“Delivery of Medication via Metered Dose Inhalers” by Craig Smallwood for OPENPediatrics
10
October

By Adem Lewis / in , , , , , , , , , , , , /


Delivery of Medication via Metered Dose Inhalers by Craig Smallwood. A metered dose inhaler consists of a cannister,
which contains a propellant– a compressed inert gas– and a medication. An actuator that the cannister is inserted
into, and when depressed, directs a specific amount of medication through the mouthpiece. And sometimes a counter, which retains a record
of the number of cannister depressions to help gauge when a cannister should be changed for
your subject. It’s important to note that there are several
different masks and interfaces when using MDIs. In general, it’s good practice with infant
and pediatric subjects to use an antistatic valved holding chamber or spacer, since they
may have difficulty with the coordination and control involved in using MDIs independently. A holding chamber, or spacer as commonly known,
is a device that is basically an aerosolized medication reservoir. It allows a collection of medication to be
held in a chamber, that can then be inhaled and not lost to the room during delivery. We have several different interface options. Depending on the patient’s size we have different
masks and different sized chambers. Additionally, we have spacers that are built
for endotracheal and/or tracheostomy tubes. Also, we have inline MDIs which can be used
during mechanical ventilation. I’ve selected a pediatric size chamber with
an appropriate mask for this patient. Some components of the chamber itself. The interface; an appropriate size interface
is essential to minimize leaks during use and optimize delivery of our medication. The one way inhalation valve separates the
chamber from the patient and ensures that upon inhalation, the patient draws gas through
the chamber that contains the medication. The one way exhalation valve ensures that
upon exhalation, gas is diverted through a separate channel out to the room and away
from the medication chamber.

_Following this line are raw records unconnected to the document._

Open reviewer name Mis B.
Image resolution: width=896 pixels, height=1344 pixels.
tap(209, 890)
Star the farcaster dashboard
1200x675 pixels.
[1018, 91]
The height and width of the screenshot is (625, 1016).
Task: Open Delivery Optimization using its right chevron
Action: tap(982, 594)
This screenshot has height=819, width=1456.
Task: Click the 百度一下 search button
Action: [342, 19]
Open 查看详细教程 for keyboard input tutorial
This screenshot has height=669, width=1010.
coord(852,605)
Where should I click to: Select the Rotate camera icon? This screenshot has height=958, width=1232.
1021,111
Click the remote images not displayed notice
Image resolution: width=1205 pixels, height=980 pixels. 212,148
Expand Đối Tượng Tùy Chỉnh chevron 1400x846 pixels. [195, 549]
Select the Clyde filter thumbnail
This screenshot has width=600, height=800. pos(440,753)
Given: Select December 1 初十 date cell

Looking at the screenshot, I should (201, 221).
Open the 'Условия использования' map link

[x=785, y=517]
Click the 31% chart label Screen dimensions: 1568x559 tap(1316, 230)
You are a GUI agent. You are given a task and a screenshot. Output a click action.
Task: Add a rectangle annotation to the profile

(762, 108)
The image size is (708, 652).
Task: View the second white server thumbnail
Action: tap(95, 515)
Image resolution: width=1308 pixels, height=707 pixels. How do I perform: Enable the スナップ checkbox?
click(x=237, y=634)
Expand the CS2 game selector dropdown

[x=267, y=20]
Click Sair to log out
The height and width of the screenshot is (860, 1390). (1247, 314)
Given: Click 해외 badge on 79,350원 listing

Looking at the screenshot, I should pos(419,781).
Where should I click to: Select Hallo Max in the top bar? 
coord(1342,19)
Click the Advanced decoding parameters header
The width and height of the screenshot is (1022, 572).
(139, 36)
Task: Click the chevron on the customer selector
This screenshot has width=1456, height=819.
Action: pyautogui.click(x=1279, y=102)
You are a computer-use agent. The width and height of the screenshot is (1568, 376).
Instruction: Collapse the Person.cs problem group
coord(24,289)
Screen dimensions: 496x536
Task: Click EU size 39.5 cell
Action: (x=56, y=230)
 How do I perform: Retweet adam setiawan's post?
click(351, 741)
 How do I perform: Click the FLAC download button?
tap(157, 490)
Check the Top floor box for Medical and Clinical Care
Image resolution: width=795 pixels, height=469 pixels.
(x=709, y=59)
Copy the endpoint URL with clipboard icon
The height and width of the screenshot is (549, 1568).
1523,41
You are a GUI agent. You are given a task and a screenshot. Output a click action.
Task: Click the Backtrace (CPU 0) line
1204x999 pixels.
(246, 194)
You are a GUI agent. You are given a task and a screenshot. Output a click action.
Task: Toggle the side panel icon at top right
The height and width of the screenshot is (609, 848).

The exhalation valve helps to prevent dilution
of the medication from exhaled gases. The antistatic chamber and the MDI adapter;
the MDI adapter is where the chamber interacts with the MDI and is able to accept medication. One important thing to note when using MDIs
is to appropriately and vigorously shake the cannister before each actuation. About 30 to 40 seconds of aggressive shaking
between actuations will ensure that the highest proportion of the prescribed dose on the cannister
will be administered to your patient. Place it back into the plastic holder. Place it into our chamber, and let’s actuate
a puff here and give it to our patient. Now, it’s not essential for the patient to
synchronize breathing with the cannister actuation since we’re using a chamber that helps to
ensure the medication is delivered on demand. I’m going to shake for another 30 to 40 seconds
after that actuation before we give our second dose. I wait four to five breaths between actuations
to make sure that the patient inhales all the medication in the chamber possible.